* _PROBLEM_: The lines to repeat are those below from the one containing "Select the Extra's" down to the one containing "The image size is (858, 505).", both included; reproduce them exactly and nothing else.

RECORDS SHOWN START

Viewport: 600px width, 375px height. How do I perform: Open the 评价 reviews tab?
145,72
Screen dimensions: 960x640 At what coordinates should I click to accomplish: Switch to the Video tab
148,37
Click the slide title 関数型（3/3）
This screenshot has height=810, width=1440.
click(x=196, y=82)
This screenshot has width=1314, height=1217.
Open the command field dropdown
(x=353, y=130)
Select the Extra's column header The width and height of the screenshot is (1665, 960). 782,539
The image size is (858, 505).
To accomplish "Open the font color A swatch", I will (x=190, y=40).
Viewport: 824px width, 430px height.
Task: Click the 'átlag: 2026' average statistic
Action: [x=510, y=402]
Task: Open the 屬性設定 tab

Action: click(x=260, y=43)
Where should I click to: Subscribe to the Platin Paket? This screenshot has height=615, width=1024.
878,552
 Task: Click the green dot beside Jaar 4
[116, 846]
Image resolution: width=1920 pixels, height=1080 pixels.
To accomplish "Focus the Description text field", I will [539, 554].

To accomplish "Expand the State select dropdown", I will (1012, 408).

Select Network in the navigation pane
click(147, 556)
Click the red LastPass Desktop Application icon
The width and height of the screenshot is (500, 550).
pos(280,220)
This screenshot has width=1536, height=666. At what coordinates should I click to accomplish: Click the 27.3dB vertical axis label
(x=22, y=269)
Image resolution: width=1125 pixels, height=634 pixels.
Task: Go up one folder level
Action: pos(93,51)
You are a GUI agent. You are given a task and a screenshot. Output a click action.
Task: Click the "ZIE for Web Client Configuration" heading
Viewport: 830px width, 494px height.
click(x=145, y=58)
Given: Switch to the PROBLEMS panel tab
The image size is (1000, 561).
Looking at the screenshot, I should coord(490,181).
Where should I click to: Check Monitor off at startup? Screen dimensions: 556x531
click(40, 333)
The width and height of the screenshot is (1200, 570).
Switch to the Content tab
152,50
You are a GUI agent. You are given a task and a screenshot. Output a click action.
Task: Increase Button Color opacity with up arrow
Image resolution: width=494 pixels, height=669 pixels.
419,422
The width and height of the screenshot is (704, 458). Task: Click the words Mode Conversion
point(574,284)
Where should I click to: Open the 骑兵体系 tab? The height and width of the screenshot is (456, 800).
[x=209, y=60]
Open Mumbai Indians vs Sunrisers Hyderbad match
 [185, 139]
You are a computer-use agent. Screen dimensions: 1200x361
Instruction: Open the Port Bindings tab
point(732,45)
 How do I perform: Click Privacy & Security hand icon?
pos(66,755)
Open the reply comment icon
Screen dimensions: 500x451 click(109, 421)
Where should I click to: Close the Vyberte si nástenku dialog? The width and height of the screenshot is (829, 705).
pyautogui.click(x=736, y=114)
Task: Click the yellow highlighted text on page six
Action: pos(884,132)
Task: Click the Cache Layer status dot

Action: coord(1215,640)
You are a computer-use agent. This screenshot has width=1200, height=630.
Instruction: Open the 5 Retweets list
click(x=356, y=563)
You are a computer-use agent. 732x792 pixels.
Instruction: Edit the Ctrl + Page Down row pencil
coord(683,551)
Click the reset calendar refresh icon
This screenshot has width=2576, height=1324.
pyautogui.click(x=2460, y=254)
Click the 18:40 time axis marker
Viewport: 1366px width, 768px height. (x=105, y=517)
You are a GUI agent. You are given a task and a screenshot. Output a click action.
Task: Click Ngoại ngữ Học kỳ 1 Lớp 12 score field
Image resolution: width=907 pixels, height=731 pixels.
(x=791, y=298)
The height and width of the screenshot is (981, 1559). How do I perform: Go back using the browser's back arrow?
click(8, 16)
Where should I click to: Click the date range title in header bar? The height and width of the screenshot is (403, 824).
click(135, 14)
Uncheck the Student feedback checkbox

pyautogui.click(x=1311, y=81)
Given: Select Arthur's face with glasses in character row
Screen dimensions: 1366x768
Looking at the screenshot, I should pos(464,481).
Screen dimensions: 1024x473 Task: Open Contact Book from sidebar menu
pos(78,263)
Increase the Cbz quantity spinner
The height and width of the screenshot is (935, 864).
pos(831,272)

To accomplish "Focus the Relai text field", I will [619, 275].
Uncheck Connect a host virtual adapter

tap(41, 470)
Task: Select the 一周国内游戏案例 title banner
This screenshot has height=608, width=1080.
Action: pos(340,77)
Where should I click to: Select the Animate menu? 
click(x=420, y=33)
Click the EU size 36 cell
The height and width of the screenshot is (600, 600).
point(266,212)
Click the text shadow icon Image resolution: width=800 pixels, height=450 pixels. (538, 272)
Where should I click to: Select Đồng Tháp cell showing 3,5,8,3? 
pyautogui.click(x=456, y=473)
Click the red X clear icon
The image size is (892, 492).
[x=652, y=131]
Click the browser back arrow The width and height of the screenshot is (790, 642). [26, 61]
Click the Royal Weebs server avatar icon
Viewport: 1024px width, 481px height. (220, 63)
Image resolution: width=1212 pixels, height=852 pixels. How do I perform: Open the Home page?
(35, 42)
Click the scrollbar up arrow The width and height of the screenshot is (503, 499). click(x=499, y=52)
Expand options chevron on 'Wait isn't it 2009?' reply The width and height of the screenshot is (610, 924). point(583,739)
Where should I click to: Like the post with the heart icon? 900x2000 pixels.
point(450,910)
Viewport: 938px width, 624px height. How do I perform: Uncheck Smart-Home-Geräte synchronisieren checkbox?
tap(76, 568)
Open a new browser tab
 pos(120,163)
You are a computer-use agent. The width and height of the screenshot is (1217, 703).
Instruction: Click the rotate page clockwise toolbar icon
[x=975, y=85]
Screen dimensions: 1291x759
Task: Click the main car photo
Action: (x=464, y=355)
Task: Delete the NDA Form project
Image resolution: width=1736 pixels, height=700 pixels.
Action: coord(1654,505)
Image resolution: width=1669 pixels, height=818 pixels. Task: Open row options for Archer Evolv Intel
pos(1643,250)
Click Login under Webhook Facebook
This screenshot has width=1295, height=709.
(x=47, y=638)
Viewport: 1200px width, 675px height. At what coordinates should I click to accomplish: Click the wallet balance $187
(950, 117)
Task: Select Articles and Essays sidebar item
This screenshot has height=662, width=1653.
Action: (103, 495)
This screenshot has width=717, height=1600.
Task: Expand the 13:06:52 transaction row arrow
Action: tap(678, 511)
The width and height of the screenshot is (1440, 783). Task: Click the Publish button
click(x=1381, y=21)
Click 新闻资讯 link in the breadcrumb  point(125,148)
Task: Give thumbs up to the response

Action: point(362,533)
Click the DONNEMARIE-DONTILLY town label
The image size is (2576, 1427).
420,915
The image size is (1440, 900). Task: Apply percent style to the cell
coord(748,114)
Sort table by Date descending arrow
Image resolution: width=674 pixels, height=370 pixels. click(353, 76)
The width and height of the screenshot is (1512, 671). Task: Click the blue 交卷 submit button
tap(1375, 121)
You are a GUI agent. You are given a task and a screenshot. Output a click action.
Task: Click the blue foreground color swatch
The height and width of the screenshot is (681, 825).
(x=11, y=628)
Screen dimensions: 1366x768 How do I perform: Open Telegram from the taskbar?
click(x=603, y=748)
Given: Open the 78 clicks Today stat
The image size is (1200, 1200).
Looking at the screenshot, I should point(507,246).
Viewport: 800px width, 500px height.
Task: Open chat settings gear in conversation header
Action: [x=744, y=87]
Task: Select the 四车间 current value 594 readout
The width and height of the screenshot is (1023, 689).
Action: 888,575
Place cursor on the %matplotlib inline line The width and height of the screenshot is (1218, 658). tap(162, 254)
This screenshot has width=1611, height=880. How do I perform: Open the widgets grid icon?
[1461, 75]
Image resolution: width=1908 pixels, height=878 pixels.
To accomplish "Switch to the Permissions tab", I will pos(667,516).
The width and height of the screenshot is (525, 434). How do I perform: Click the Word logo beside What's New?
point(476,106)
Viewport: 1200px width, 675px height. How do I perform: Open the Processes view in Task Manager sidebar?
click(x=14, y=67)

RECORDS SHOWN END

* _RESULT OF THE TASK_:
Select the Extra's column header The width and height of the screenshot is (1665, 960). 782,539
The image size is (858, 505).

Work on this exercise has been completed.